During the Cold War, space exploration for the sake of science and human curiosity helped transform the potential for war into a competition to push beyond the limits of human potential. Unfortunately, the global culture of today is vastly different from what it was during the Cold War.
Our egocentric, shorted-sighted, competition-obsessed culture and inability to see beyond the cost-benefit analysis of every situation have suppressed the motivating power of imagination and the human yearning for exploration. Where Pluto still sparks curiously, the burning drive to reach beyond our own world is growing cold.
Certainly, the world loves technology, but it is a love for gadgets and commodity electronics that entertain us or make it more convenient to stay in our comfort zones. Today, a couple of tweaks on the latest iphone or ipad, i.e. the iphone biggie-sized, qualify as revolutionary innovations. In yesteryears, NASA had to land on the Moon in order to follow up Russia’s mounting achievements.
Preoccupied with debt, national security, and social welfare, the US government reluctantly gives NASA around $18 billion dollars a year to keep doing what it has been doing for decades. Sadly, NASA sees one of the largest shares of government spending on the sciences, outside of defense. Beyond the lack of public support for the sciences, private industry is only interested in research and innovation that can be demonstrated to safe money or create wealth.
There are, of course, companies like Virgin Galactic and SpaceX that are working to reduce the cost of low-orbit space travel, but they are struggling to replicate what NASA has already done. Unfortunately, NASA must rely on Russia and other countries in order to reach the International Space Station. Clearly, it is far from the trailblazing agency it once was.
New Horizons’ trip to Pluto and Rosetta’s landing on a comet were exciting novelties, but they consign mankind to the role of observer. In many respects, we are stagnating just beyond the age of the telescope.
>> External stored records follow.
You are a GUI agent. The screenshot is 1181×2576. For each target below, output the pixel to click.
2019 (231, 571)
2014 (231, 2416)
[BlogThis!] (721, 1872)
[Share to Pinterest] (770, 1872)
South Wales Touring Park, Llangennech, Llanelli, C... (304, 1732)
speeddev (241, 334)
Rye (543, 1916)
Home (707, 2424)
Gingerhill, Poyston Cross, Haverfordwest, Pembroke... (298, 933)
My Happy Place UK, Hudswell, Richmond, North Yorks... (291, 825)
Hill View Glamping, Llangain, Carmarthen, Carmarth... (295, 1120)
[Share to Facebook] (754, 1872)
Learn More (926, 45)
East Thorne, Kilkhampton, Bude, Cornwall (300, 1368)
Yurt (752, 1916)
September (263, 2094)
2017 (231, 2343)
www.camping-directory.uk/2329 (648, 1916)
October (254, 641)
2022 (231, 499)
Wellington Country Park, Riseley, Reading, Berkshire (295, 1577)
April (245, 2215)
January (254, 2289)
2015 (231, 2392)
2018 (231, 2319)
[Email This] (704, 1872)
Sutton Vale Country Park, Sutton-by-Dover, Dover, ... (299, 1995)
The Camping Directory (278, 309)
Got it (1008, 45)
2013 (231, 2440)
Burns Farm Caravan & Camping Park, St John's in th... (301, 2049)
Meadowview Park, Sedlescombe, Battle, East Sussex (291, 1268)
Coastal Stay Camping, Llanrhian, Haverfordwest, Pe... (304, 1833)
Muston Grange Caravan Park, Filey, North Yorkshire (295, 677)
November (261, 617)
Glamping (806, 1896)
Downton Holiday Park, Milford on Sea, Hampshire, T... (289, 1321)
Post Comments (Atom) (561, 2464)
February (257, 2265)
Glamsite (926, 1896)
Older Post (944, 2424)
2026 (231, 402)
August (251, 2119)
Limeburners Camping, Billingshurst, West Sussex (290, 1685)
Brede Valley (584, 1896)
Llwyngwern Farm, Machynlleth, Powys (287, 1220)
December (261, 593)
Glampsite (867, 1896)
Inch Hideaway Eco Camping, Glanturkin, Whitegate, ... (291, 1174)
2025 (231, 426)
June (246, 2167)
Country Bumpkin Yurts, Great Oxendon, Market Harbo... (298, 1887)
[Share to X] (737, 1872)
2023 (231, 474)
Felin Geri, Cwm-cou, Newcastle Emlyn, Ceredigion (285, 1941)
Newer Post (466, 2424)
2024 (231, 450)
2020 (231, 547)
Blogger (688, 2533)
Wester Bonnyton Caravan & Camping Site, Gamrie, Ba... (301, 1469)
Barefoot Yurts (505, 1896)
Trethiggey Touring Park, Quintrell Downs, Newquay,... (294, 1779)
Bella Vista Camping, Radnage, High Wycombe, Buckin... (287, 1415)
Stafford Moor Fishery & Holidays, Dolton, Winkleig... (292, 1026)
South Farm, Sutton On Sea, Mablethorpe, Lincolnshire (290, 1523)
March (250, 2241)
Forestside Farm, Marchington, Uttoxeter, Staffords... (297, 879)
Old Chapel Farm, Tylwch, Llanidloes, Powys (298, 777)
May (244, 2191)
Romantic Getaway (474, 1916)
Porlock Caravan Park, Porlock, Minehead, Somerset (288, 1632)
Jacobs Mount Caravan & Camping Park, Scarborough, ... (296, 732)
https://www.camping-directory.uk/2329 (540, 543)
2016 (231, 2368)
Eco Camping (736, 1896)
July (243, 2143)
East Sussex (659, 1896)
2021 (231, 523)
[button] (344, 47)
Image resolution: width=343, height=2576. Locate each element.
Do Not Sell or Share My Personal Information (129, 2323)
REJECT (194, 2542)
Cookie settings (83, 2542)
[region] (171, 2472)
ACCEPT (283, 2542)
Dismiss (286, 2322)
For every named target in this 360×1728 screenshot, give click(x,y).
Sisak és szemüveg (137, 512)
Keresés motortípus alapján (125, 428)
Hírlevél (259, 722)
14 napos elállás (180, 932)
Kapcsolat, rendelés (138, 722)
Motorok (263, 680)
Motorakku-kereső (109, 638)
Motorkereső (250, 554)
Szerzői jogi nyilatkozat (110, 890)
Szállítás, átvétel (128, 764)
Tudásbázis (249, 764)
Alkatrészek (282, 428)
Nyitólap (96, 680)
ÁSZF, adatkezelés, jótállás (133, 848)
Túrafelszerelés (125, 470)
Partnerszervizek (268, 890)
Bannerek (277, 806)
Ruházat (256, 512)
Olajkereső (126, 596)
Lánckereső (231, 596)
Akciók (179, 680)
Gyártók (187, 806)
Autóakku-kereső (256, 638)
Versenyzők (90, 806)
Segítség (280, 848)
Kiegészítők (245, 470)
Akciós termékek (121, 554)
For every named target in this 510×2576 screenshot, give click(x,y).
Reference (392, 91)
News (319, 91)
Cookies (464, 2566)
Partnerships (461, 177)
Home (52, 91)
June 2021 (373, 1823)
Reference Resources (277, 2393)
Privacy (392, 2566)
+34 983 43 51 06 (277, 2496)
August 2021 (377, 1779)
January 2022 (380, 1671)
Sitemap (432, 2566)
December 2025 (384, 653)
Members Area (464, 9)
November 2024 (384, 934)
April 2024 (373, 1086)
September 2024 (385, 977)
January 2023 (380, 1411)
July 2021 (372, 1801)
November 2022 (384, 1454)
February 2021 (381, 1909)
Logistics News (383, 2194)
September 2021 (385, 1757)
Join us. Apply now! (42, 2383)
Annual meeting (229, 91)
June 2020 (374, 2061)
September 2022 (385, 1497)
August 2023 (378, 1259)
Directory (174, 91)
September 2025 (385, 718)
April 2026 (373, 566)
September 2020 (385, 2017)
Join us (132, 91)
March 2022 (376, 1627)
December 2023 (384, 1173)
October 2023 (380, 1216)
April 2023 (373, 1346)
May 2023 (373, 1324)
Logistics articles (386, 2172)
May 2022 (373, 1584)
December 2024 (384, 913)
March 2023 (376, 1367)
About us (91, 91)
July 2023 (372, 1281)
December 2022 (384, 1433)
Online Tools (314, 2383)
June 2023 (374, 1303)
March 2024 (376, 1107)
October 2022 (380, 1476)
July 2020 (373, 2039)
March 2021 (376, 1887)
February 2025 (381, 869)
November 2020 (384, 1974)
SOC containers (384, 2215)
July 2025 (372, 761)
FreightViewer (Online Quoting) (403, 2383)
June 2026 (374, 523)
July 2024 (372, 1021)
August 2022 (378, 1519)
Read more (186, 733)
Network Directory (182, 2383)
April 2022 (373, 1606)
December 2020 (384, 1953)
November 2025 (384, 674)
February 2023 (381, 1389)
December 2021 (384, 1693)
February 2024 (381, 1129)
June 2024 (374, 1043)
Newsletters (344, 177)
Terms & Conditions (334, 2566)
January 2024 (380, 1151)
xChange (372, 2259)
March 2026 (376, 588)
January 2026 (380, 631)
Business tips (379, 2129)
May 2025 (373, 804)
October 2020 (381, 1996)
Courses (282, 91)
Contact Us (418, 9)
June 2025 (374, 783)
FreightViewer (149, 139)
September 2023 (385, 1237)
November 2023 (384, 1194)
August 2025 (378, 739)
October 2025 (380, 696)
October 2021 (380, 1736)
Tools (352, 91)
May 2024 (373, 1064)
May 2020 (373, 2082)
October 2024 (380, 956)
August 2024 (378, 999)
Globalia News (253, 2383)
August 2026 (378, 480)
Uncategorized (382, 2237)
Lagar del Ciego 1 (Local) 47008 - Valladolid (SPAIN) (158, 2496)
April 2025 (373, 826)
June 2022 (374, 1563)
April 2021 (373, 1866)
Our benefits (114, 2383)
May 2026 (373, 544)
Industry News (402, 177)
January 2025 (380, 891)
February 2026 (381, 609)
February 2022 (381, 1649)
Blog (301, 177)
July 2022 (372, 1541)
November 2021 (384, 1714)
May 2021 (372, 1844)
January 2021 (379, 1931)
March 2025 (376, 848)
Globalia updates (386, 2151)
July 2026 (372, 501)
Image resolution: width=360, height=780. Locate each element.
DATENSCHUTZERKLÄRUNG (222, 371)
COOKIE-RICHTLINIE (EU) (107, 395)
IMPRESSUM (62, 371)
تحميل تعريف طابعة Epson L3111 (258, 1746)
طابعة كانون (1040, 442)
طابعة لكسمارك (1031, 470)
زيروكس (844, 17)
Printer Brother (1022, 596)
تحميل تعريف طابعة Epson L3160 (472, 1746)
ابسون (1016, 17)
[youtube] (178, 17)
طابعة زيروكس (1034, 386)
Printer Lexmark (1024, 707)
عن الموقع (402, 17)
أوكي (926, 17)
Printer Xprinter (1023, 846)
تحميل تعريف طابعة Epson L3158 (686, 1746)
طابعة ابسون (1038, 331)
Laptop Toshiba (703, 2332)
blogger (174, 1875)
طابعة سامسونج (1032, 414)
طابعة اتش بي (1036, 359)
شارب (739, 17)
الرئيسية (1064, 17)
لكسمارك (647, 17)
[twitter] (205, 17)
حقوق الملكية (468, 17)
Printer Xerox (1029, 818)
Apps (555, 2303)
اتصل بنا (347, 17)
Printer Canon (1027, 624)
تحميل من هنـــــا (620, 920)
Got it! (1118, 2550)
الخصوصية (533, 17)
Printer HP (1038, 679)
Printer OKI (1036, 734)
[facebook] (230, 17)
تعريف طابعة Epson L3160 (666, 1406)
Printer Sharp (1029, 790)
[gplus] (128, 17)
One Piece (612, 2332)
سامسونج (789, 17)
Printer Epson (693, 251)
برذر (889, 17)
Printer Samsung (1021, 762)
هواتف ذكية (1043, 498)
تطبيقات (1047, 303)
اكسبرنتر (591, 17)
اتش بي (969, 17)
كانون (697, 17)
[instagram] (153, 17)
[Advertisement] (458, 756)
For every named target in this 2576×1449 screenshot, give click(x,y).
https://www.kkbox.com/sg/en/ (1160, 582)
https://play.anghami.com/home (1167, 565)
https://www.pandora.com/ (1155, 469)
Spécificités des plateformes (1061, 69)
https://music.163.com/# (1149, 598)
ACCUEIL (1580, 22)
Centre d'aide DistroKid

The race to surpass the 1959 accomplishment of Apollo 11 has long been derailed, which means the ability to observe Pluto will never translate into the ability to visit Pluto, unless we make discovery a priority.
Where the US-Soviet conflict over economic ideology motivated the world to turn outward, our preoccupation with crises and issues at home prevent us from moving beyond the pettiness of our own problems and power struggles to unite the world in the pursuit of a greater cause. Today, major world powers can barely unite to prevent Iran from rediscovering the means of creating a nuclear weapon. For Iran’s part, it is one of many nations so concerned with reinventing the wheel that it cannot see what is beyond the hazardous nuclear age.
July, 17th marks the first anniversary of the downing of Malaysia Airlines Flight 17 by Russian-backed Ukrainian separatists. The deaths of 298, whose aircraft was mistaken for a military target, and thousands of others in Ukraine died, because Russian President Vladimir Putin choose to start a power struggle when the Ukrainian People dissented from what he wanted.
Where Putin’s choices have put a wedge between nations fighting to thwart globalized terrorist threats like the Islamic State, terrorists are so interested in their own desires that they undermine the advancement of all mankind. On the economic front, the concentration of wealth into the hands of the few, who spend their wealth on themselves instead of social goods, stifles the innovation and exploration that enriches the world.
In short, there is a lot of excitement about scientific discoveries like the new photos of Pluto, but that excitement needs to translate into a cultural shift or these discoveries will grow increasingly rare.